I'm new to the site, and I'm in the process of a miscarriage in my first pregnancy. I live in the US, and found this site on a search engine. The Australian timing may actually work better for me, since I work a very late shift and I'm up when most people in the US are sleeping. I got married later in life, at the age of 35. We've been married for 2 years now. That puts me in a higher risk category, and it took 18 months from the time I went off the pill to when we conceived. I was so excited to be pregnant after trying so long. I went in for my second appointment at 9 1/2 weeks hoping to hear a heartbeat. When my doctor did the preliminary ultrasound, he gave me the news that the embryo was smaller than it should be. There was no heartbeat that he could find. I went back for a more detailed ultrasound two days later, and the baby only measured at 6 1/2 weeks. The bleeding started a few days later. I had to go to the emergency department at the hospital on the weekend when the bleeding got particularly bad and I felt lightheaded.
I'm now through the worst of the bleeding, though it hasn't stopped completely. I'm very tired of the cramping. Now that the physical symptoms are getting better, the emotions are getting worse. My doctor prescribed an anti-depressant at my request, which I think is helping somewhat, but this disappointment is terrible. My husband is being as supportive as possible, as are our families, but there's only so much that they can do. My mother-in-law has been wonderful--she lost a baby in her first pregnancy, too. I was so excited to be pregnant after trying for so long, and now we'll have to start over again. I know we'll have more opportunities to try to conceive, but that logic can't take away the pain.

··········

List every length of time that the miscarriage post gives as a number, and say what each one measures.

··········

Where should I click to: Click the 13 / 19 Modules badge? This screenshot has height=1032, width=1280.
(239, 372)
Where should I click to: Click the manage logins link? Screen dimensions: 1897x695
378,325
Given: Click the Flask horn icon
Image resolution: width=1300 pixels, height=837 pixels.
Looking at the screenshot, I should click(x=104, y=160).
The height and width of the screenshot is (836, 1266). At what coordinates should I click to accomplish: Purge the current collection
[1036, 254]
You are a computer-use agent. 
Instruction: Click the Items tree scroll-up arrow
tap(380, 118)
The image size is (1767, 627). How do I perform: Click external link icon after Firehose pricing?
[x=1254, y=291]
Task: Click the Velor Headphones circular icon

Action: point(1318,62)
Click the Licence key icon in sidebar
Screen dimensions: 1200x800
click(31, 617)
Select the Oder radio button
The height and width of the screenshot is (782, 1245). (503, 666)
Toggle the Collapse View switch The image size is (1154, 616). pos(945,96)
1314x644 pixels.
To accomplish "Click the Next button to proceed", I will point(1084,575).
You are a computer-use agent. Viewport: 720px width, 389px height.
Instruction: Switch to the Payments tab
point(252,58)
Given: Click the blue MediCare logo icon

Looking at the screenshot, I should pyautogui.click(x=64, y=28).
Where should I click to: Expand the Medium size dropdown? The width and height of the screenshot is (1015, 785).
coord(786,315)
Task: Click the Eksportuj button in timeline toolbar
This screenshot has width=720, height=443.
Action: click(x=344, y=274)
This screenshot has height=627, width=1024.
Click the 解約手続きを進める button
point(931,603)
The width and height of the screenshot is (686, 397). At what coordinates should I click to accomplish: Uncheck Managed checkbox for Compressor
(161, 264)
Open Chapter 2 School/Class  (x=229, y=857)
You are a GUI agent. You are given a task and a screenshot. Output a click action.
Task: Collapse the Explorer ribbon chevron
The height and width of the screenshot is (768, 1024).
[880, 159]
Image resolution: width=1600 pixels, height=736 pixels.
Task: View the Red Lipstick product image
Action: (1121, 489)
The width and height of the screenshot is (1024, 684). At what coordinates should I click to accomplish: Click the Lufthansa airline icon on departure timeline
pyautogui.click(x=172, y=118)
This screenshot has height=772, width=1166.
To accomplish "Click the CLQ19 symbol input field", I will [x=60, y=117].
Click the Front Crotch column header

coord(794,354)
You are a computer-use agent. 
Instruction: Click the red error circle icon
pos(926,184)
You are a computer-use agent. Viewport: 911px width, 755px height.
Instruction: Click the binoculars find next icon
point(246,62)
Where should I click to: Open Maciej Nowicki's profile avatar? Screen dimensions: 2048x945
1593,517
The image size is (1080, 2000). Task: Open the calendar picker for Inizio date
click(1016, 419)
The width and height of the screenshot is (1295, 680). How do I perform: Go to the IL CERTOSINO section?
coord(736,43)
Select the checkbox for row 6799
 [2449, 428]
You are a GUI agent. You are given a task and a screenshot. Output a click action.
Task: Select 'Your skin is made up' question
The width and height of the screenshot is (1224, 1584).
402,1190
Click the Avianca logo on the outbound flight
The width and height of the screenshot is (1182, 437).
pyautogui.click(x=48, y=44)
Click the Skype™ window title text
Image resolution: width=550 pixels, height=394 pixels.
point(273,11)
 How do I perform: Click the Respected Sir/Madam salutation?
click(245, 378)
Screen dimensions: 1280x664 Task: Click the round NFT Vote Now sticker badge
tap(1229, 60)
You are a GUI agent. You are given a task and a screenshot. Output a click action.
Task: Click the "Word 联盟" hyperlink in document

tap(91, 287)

··········

### Exercise solution:
- 2 years: how long the writer has been married
- 18 months: the time from going off the pill to conceiving
- 9 1/2 weeks: how far along the pregnancy was at the second appointment
- two days: the wait before the more detailed ultrasound
- 6 1/2 weeks: the size the baby measured at on that ultrasound